Publication Date : 12-05-2014


Many of us remember the horror of watching a sea of people ransack and loot shopping malls or modest kiosks across most of the city on May 13, 1998, with many of them perishing when fire razed the buildings, one day after four Trisakti University students were shot dead on their campus.

The state of lawlessness and disorderliness was further aggravated by attacks on people of Chinese ethnicity, with many of them sexually harassed or raped.

It was a time when violence prevailed, peace was shattered and common sense was lost. That happened when security personnel disappeared all of sudden, or appeared just after the damage had been done.

Parents, children and relatives of the people believed to be killed in the wanton destruction have not seen their loved ones since. They have joined the mothers and fathers of 13 victims of forced disappearance in 1997-1998 in demanding the state take responsibility for the injustice.

Several investigations have been conducted to find the truth behind the incidents that preceded the fall of the New Order regime. The National Commission on Human Rights concluded that the incidents were gross human rights violations. Dozens of security officers were convicted and discharged, but that has never answered the question of who was responsible for what the rights body called “systematic and massive” atrocities.

After four presidents, not only families of the victims of the May 1998 tragedy but the entire nation remained puzzled as to why Jakarta went on a rampage 16 years ago.

Strangely, many of the government officials and security officers who were in charge in those days and are still alive today seem to lack the initiative to discover or reveal the truth. More peculiarly, those who rose to power in the aftermath of the historic regime change of 1998 appear reluctant to push for clarity. In fact, the post-reform House of Representatives resisted efforts to bring those responsible for the tragedy to justice.

The 16th anniversary of the May riots comes in the face of the five-yearly election of national leaders. Certain candidates for president and vice president will feel the pressure and resent rights groups’ campaigns against them, which they deem as an attempt to foil their bid for power.

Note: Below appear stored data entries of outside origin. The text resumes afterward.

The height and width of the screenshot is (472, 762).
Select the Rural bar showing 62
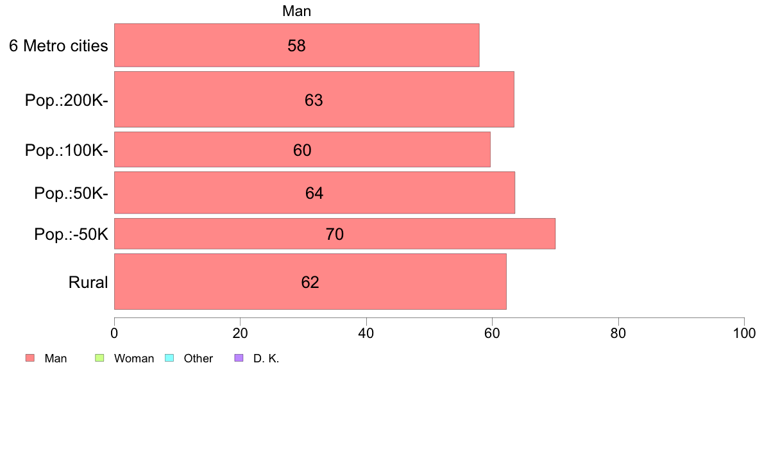pyautogui.click(x=310, y=282)
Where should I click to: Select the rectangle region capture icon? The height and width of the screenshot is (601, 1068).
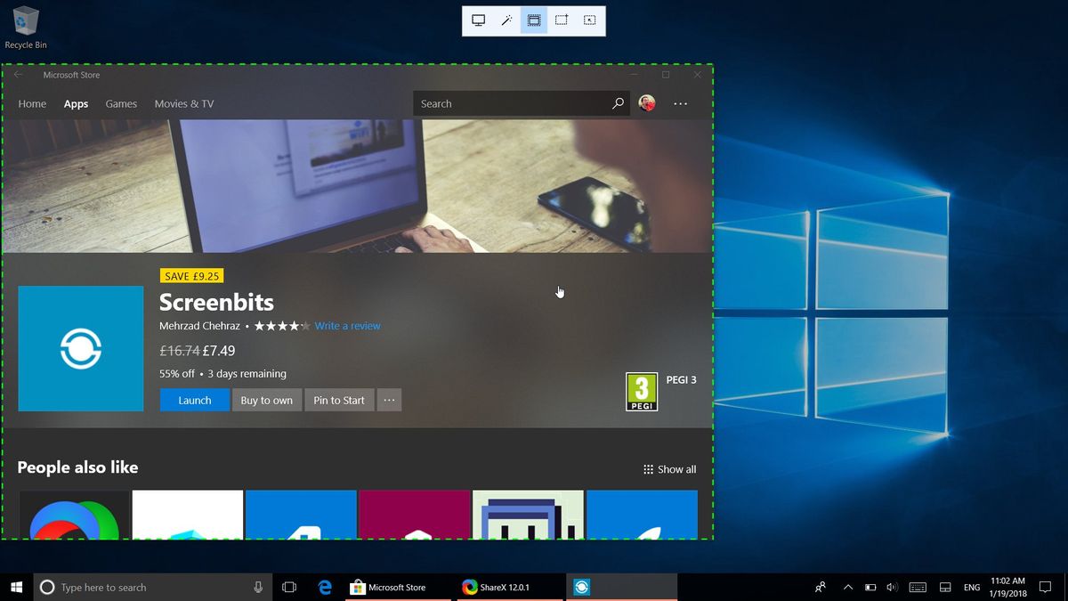tap(562, 20)
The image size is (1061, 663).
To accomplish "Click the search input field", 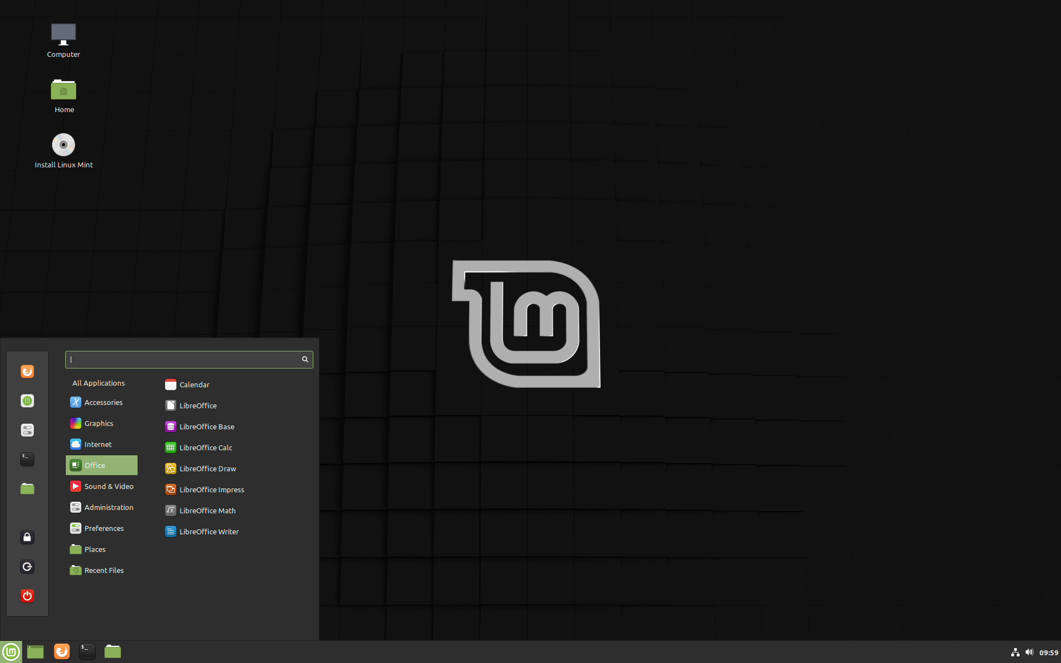I will coord(188,359).
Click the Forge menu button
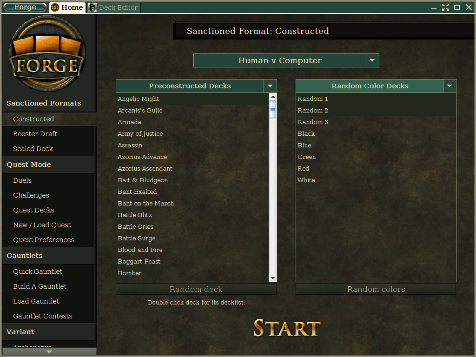This screenshot has height=357, width=476. [x=25, y=7]
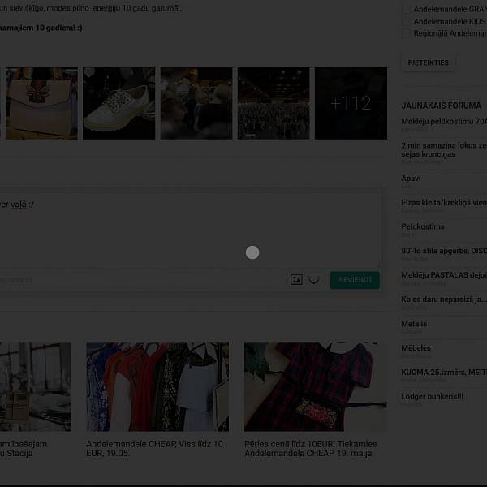Open forum thread "Lodger bunkeris!!!"
487x487 pixels.
pyautogui.click(x=433, y=396)
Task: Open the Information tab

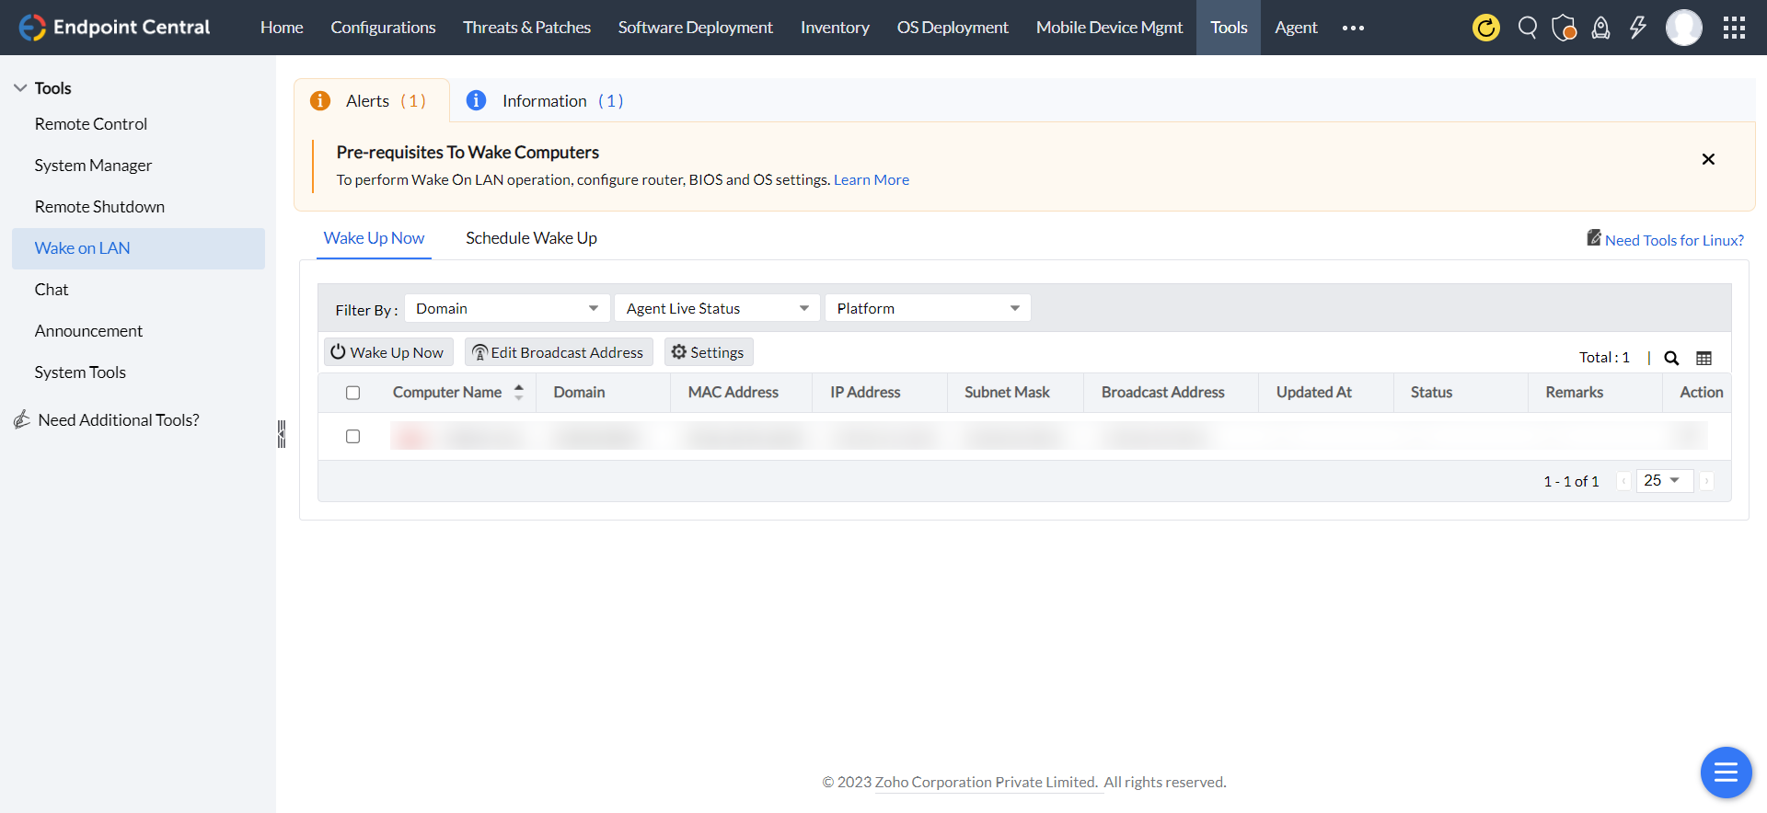Action: [x=545, y=101]
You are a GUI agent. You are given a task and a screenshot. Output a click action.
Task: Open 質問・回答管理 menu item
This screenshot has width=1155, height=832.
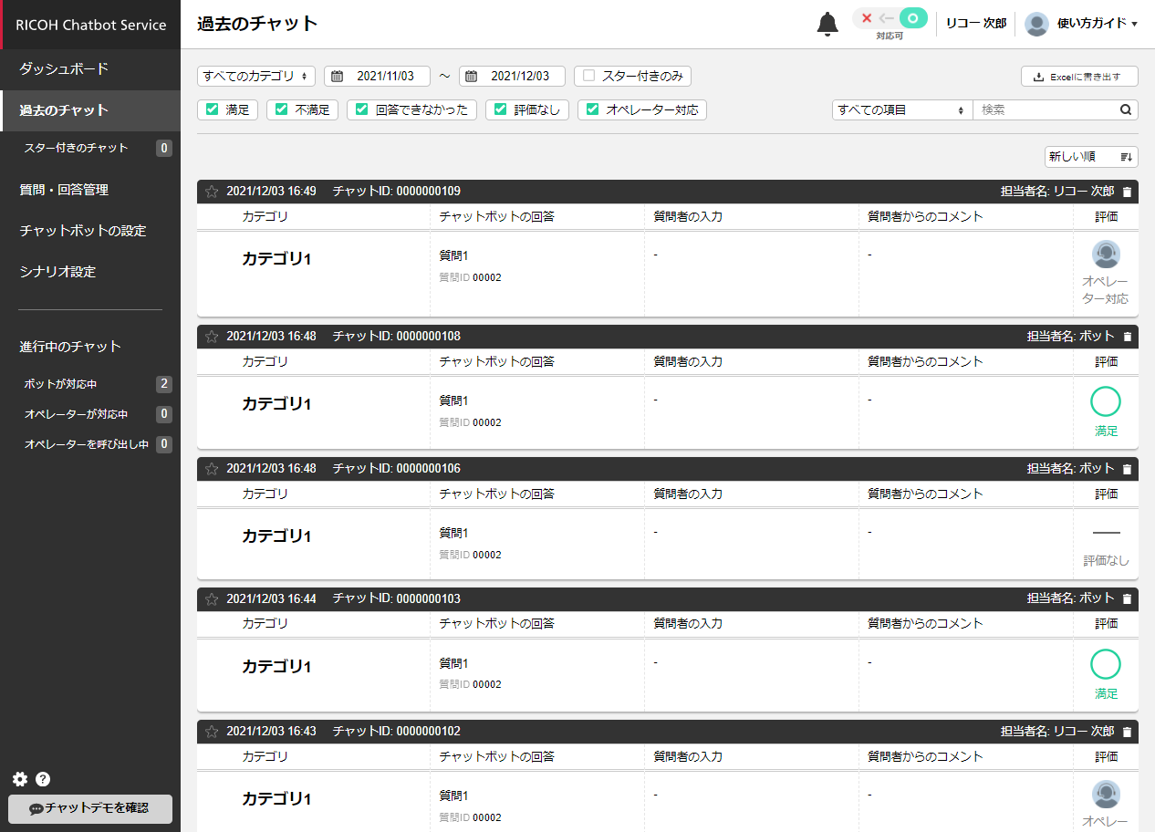point(64,190)
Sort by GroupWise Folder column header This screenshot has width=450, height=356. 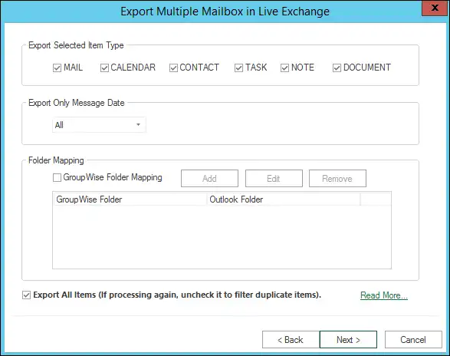[130, 199]
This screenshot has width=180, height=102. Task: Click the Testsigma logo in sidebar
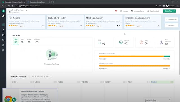click(x=3, y=11)

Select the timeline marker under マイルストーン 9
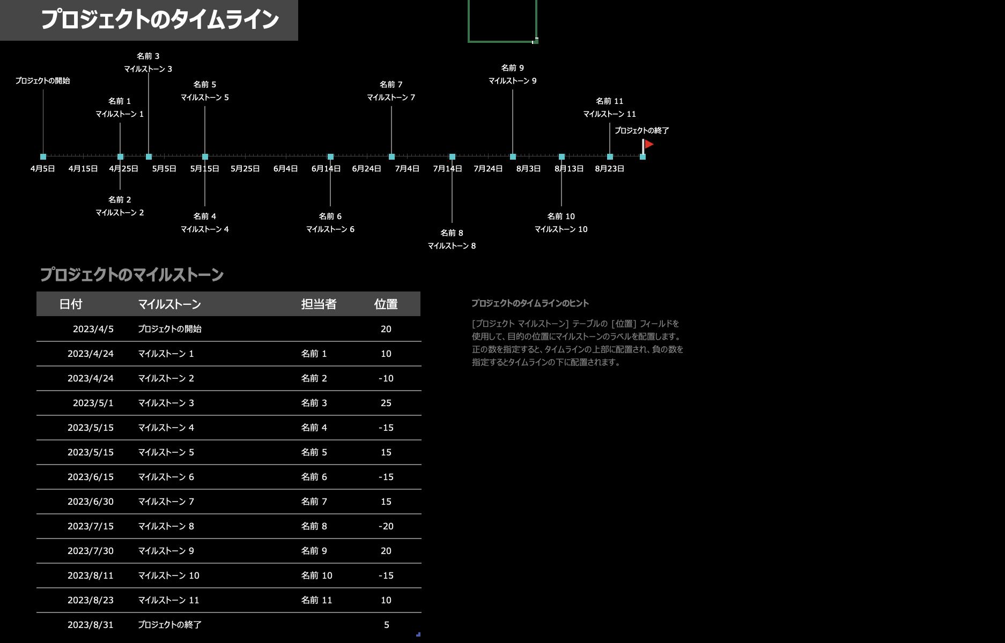point(513,157)
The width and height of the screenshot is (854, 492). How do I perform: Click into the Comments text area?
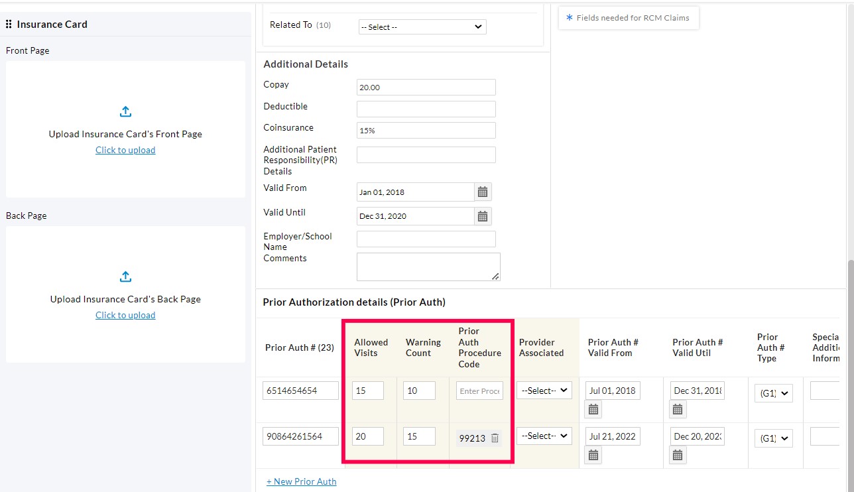428,267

While such a “negative campaign” is unavoidable, we believe the presidential race should open the opportunity for all contenders to show their commitment to the revelation of truth.

For Prabowo Subianto, one of the strongest presidential candidates, it’s high time for him to come clean amid allegations that he played a role in the 1998 incidents even though he has never legally been held responsible.

For his main presidential rival Joko “Jokowi” Widodo, the challenge is no less daunting as the public has not been made privy to his stand on past human rights violations and how he would help address them once and for all.

For President Susilo Bambang Yudhoyono, leaving a lasting legacy by helping to end the controversy surrounding the 1998 tragedy will be a lost opportunity if he remains silent until his second term ends in October.